* **WRITTEN PROBLEM A**: Can you update the records from the line with "Open the 意见反馈" to the line with "pyautogui.click(x=89, y=388)", replacing "Expand" with "Collapse" and leaving everything else unchanged, and return only those lines?

* **PAGE EXTRACT**:

★ ★ ★

Companies that are highly leveraged may be at risk of bankruptcy if they are
unable to make payments on their debt; they may also be unable to find new
lenders in the future. The important thing is to be able to differentiate between a
healthy amount of debt for good purposes and too much debt for questionable
purposes.
Cash Flow Statements
The cash flow statement is similar to the income statement, except that it dispenses with some
of the abstract items found on the income statement (such as depreciation) and focuses on
actual cash. Most of the information found on the cash flow statement is contained in either the
income statement or the balance sheet, but here it is organized in such a way that it is difficult
for companies to use accounting tricks to obscure the facts. The cash flow statement is broken
down into three parts:
• Cash Flows from Operating Activities: Here you'll find how much money the company
received from its actual business operations. This does not include cash received from
other sources, such as investments. To calculate the cash flow from operating activities,
the company starts with net income (from the income statement), then adds back in any
depreciation expenses, deferred taxes, accounts payable and accounts receivables, and
charges.

★ ★ ★

* **WRITTEN PROBLEM B**: Can you go on with the passage on cash flow statements, starting right after its last sentence?

* **MATERIAL FOR THIS TASK**:
★ ★ ★

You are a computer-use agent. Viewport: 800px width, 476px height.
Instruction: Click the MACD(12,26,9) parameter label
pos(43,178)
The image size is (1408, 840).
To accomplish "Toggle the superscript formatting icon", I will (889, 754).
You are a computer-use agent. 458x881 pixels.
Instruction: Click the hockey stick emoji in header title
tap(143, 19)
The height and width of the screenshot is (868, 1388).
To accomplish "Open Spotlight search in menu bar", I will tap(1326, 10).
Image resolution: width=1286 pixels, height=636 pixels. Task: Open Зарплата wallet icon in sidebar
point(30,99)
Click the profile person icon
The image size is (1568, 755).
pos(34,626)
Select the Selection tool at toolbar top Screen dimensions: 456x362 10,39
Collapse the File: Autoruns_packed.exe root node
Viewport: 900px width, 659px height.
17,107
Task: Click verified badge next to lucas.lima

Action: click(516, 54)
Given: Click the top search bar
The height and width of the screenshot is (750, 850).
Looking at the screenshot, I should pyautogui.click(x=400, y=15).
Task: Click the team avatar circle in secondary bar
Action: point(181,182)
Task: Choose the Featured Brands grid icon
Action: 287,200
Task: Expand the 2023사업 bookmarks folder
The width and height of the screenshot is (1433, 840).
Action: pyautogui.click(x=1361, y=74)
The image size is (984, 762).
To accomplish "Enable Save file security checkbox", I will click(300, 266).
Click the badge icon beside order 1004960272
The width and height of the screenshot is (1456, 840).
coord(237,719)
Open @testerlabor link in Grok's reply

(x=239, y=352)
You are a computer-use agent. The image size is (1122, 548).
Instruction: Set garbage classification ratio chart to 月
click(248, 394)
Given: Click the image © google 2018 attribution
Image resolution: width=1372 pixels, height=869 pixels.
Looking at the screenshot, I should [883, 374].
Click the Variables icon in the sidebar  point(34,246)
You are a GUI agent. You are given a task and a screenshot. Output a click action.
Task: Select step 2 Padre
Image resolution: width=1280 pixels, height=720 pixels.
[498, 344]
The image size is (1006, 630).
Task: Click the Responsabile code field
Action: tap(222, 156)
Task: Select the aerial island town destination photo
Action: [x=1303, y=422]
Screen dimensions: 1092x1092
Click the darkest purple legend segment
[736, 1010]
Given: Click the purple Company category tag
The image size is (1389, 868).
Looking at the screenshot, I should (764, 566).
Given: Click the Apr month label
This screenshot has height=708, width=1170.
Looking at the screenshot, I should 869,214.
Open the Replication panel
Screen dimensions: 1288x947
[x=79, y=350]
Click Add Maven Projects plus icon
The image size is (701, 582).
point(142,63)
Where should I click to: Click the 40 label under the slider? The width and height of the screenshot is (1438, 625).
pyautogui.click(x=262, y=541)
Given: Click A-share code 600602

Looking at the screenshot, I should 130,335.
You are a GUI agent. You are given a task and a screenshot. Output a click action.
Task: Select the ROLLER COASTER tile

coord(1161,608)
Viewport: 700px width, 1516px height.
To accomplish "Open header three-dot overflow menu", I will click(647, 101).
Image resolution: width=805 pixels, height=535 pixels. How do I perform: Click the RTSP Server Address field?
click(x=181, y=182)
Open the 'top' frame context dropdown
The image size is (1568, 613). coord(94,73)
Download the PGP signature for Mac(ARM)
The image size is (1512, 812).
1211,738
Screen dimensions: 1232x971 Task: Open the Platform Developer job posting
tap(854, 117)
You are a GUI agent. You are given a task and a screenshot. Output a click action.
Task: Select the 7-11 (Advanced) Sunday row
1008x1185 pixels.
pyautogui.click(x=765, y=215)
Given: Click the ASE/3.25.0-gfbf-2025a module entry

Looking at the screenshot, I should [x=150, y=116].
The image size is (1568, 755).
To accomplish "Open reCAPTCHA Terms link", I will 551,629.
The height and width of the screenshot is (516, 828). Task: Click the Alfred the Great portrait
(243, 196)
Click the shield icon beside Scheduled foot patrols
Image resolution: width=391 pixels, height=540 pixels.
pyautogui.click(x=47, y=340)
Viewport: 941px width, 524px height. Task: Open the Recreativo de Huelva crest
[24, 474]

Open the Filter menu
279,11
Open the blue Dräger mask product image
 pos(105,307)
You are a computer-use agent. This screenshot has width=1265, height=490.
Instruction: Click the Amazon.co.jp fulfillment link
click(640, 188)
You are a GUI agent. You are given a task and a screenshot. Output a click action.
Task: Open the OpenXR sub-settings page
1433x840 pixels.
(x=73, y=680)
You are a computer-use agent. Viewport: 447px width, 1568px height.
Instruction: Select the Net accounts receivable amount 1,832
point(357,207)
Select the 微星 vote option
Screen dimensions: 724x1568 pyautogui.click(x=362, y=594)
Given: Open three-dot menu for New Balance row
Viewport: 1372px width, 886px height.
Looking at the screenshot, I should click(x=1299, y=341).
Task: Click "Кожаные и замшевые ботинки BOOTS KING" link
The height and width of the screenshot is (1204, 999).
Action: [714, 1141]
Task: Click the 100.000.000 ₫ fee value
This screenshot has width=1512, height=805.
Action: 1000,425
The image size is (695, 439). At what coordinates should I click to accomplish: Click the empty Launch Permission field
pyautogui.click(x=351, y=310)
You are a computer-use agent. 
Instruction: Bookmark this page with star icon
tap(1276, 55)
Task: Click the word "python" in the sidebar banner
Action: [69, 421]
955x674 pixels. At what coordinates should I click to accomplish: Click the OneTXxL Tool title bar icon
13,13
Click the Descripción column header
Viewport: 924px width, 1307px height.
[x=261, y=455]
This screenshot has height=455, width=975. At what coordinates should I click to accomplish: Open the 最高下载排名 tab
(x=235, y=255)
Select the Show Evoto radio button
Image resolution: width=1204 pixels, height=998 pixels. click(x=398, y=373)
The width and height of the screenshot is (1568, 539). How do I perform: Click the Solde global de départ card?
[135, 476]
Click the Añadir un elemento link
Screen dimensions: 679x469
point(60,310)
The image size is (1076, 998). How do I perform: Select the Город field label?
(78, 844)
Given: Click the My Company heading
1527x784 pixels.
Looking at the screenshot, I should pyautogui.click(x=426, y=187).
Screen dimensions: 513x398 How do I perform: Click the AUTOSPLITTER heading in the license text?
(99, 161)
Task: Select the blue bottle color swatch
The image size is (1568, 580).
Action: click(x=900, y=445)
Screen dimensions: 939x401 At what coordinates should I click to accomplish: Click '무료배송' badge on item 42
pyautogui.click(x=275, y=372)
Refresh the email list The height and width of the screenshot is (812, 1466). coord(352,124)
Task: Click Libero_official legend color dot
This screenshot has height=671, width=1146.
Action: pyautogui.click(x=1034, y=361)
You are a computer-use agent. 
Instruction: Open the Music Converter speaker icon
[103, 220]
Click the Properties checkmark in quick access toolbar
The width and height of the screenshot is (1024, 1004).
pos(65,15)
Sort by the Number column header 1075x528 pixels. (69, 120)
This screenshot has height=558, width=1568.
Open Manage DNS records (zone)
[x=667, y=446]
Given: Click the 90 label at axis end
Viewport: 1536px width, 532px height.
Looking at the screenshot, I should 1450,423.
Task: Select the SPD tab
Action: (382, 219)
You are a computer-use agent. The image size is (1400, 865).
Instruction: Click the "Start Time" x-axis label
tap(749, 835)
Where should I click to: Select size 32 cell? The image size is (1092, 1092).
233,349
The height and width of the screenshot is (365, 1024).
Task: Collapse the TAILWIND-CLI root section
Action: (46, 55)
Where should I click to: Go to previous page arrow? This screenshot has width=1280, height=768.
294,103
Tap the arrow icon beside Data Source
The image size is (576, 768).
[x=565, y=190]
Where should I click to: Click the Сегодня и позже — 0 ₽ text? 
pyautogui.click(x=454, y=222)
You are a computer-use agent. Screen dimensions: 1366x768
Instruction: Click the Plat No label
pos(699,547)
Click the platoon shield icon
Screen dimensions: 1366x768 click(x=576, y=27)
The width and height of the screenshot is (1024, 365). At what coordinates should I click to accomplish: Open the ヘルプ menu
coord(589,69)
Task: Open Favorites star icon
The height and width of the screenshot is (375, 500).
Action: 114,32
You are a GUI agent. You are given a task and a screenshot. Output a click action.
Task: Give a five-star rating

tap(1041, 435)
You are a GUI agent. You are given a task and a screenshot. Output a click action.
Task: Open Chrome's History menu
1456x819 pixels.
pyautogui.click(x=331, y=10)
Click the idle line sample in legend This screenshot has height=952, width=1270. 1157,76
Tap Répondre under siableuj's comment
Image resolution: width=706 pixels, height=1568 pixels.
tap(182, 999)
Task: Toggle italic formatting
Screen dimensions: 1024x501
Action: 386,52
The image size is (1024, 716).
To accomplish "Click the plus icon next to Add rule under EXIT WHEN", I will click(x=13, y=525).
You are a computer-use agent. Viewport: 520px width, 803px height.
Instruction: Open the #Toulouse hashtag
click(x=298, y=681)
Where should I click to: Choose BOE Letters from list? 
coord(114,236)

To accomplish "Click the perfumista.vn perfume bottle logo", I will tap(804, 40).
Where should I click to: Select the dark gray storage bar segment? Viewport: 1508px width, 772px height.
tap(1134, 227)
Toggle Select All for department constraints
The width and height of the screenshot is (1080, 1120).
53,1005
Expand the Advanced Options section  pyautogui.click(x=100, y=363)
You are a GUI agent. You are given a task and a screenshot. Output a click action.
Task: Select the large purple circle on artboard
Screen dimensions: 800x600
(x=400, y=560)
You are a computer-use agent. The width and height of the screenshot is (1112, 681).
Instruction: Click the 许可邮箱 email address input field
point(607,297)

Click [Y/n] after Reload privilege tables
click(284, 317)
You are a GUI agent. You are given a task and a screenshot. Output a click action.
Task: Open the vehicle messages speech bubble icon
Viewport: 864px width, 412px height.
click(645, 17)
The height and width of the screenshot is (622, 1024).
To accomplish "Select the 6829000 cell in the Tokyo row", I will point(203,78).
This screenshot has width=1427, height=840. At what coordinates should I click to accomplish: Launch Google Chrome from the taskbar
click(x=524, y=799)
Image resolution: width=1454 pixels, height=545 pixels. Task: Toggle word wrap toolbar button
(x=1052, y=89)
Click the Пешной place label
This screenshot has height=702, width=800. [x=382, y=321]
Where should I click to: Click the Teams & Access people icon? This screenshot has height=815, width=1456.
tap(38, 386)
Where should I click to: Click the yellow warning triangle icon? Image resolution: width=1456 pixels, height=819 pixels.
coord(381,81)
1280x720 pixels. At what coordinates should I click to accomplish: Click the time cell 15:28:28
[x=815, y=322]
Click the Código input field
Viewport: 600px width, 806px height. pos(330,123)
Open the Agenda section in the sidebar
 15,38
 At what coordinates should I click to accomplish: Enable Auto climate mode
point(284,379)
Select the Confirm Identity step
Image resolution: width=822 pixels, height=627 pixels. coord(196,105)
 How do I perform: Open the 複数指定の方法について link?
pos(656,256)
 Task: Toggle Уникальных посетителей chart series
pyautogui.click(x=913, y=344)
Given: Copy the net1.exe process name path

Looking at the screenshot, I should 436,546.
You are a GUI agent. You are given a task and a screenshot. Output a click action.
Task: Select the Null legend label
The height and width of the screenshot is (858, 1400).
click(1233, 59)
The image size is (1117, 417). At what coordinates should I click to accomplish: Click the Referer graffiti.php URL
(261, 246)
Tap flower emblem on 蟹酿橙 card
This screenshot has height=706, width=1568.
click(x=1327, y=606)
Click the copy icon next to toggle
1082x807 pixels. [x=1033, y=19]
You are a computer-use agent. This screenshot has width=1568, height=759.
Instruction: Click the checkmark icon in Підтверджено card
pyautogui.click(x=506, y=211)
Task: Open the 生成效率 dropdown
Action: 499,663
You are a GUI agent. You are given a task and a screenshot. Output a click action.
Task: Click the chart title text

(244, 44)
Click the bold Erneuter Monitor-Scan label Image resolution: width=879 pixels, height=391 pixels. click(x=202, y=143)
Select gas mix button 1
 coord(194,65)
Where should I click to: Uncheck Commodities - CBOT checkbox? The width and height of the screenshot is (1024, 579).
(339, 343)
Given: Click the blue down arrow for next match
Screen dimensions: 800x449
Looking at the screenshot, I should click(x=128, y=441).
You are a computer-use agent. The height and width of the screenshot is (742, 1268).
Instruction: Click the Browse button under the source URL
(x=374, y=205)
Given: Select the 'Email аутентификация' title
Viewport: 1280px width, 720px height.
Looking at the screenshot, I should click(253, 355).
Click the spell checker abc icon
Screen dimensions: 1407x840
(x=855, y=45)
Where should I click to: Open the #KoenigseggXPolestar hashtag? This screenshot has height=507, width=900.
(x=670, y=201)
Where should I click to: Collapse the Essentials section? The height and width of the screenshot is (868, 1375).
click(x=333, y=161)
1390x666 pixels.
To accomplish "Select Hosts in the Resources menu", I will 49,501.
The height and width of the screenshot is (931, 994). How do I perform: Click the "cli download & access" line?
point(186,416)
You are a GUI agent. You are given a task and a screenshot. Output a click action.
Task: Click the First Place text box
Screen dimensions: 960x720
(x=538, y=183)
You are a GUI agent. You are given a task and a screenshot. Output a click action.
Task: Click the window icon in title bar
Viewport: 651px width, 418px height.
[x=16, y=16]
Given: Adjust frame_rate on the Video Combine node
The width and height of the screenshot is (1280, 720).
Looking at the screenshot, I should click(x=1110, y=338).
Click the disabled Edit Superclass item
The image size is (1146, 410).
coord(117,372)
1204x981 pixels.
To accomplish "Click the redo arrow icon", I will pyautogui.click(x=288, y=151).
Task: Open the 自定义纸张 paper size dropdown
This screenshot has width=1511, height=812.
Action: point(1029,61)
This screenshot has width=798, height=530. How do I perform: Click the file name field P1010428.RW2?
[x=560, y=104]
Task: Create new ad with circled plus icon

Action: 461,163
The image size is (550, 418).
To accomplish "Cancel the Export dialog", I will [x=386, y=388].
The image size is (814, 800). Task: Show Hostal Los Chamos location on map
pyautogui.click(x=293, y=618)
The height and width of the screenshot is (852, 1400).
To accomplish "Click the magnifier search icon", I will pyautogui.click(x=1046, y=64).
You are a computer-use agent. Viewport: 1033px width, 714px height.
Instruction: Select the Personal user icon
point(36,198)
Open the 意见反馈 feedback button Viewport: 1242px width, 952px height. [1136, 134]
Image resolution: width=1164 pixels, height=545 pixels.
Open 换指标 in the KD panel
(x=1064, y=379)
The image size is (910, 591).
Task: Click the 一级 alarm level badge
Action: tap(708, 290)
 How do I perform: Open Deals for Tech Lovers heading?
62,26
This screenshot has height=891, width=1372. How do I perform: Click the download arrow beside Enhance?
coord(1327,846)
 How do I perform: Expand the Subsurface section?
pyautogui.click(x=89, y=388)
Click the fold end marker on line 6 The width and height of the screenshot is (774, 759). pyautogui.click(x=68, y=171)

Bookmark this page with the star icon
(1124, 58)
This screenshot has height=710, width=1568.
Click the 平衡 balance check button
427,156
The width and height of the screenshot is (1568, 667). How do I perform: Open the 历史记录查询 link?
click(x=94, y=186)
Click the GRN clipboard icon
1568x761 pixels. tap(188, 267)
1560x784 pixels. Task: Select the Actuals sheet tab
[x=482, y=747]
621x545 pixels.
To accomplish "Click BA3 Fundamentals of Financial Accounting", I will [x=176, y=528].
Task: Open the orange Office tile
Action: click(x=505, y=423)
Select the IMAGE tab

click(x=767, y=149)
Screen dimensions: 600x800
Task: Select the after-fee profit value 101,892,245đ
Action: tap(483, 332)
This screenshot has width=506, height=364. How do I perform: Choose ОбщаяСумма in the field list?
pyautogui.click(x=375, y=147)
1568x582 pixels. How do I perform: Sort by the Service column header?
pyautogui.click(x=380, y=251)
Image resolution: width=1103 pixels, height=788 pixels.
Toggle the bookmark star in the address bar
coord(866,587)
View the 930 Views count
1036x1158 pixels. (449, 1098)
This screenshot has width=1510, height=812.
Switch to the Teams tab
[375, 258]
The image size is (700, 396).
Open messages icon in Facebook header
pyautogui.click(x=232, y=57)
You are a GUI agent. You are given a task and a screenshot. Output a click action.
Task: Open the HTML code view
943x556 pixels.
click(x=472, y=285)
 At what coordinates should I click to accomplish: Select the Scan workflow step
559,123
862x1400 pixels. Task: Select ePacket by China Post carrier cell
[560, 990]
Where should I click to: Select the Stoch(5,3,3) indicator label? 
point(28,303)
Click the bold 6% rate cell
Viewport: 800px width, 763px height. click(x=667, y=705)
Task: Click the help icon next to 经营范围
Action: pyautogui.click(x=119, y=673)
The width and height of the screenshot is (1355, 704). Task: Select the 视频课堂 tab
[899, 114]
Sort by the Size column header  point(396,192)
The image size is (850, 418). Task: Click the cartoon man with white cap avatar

★ ★ ★

* **EXERCISE OUTPUT A**:
Open the 意见反馈 feedback button Viewport: 1242px width, 952px height. [1136, 134]
Image resolution: width=1164 pixels, height=545 pixels.
Open 换指标 in the KD panel
(x=1064, y=379)
The image size is (910, 591).
Task: Click the 一级 alarm level badge
Action: tap(708, 290)
 How do I perform: Open Deals for Tech Lovers heading?
62,26
This screenshot has height=891, width=1372. How do I perform: Click the download arrow beside Enhance?
coord(1327,846)
 How do I perform: Collapse the Subsurface section?
pyautogui.click(x=89, y=388)

* **EXERCISE OUTPUT B**:
• Cash Flows from Investing Activities: This section shows how much money the
company has received (or lost) from its investing activities. It includes money that the
company has made (or lost) by investing its excess cash in different investments (stocks,
bonds, etc), money the company has made (or lost) from buying or selling subsidiaries,
and all the money the company has spent on its physical property, such as plants and
equipment.
• Cash Flow from Financing Activities: This is where the company reports the money
that it took in and paid out in order to finance its activities. In other words, it calculates
how much money the company spent or received from its stocks and bonds. This
includes any dividend payments that the company made to its shareholders, any money
that it made by selling new shares of stock to the public, any money it spent buying back
shares of its stock from the public, any money it borrowed, and any money it used to
repay money it had previously borrowed.
• Free Cash Flow: While free cash flow doesn't receive as much publicity as earnings do, it
is considered by some experts to be a better indicator of a company's bottom line. Free
cash flow is the amount of cash that a company has left over after it has paid all of its
expenses, including investments. It is quite possible, for example, for a company to have
positive earnings and negative free cash flow. Negative free cash flow is not necessarily
an indication of a bad company, however; many young companies tend to put a lot of
their cash into investments, which diminishes their free cash flow. But if a company is
spending so much cash, you should probably be investigating why it is doing so and what
sort of returns it is earning on its investments.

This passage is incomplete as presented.